Macron announces new reactors: France is now building small nuclear power plants

Macron announces new reactors
France is now building small nuclear power plants

France does not want to do without nuclear power plants on its way to climate neutrality. On the contrary: President Macron announces a new era of small reactors that should solve the waste problem. After the USA, the country is number two in the world for the production of nuclear power.

French President Emmanuel Macron has announced the construction of a new generation of nuclear power plants. In a televised address in the evening, Macron justified this with the fight against climate change and concerns about a reliable energy supply. At the same time, however, the development of renewable energies should also be continued.

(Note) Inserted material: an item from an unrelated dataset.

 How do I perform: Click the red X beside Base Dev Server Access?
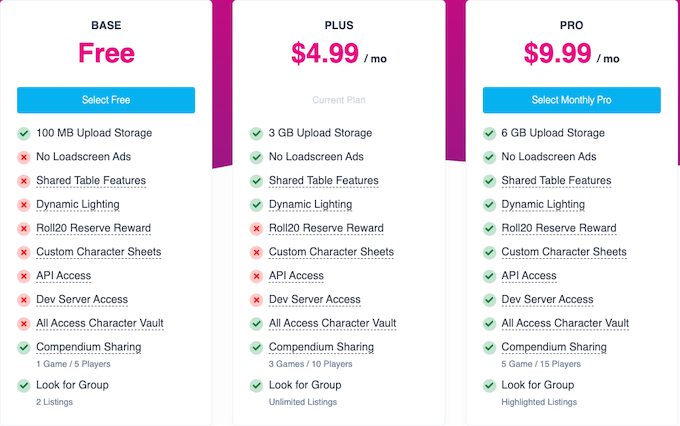[23, 300]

France is one of the countries that have been using nuclear energy for a long time and want to stick to it. 56 reactors are currently in operation there. Macron said in the TV address: “In order to ensure France’s energy independence, secure our country’s electricity supply and achieve our goal of carbon neutrality by 2050, we will restart the construction of nuclear reactors in our country for the first time in decades.” A few weeks ago he announced his intention to create smaller reactors by 2030, which should also make it easier to deal with nuclear waste.

Study by the network operator on CO2-neutral energy supply

Unlike Germany, France continued to rely on nuclear energy after the disaster in Fukushima, Japan in 2011. The oldest nuclear power plant in the country in Fessenheim, Alsace, was shut down last year, and further reactor units are to be taken off the grid by 2035. However, France is currently still in second place behind the USA among the world’s largest producers of nuclear power.

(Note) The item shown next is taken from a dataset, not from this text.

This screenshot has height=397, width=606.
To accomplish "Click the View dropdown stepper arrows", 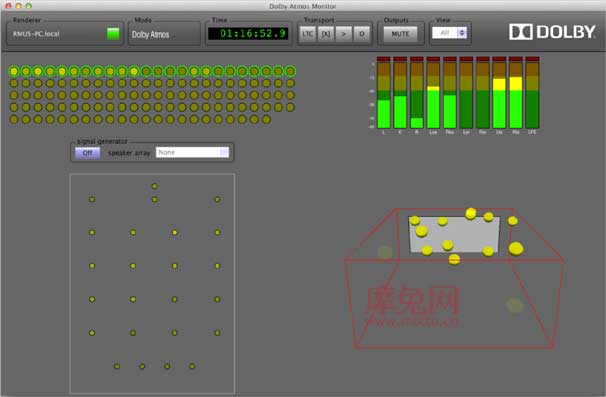I will pyautogui.click(x=462, y=33).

According to a study by the French network operator RTE, CO2-neutral electricity operation without new nuclear power plants by 2050 would only be possible with enormous efforts. Excessive costs and technical problems have recently hampered the expansion of nuclear power by the state energy company EDF. An operating license was recently issued for a controversial nuclear reactor in Flamanville on the English Channel, construction of which began in 2007. Commissioning was last postponed to the end of 2022 – also because leaky welds were discovered in the steel shell. Instead of the originally estimated 3.3 billion, the costs are now probably more than twelve billion euros.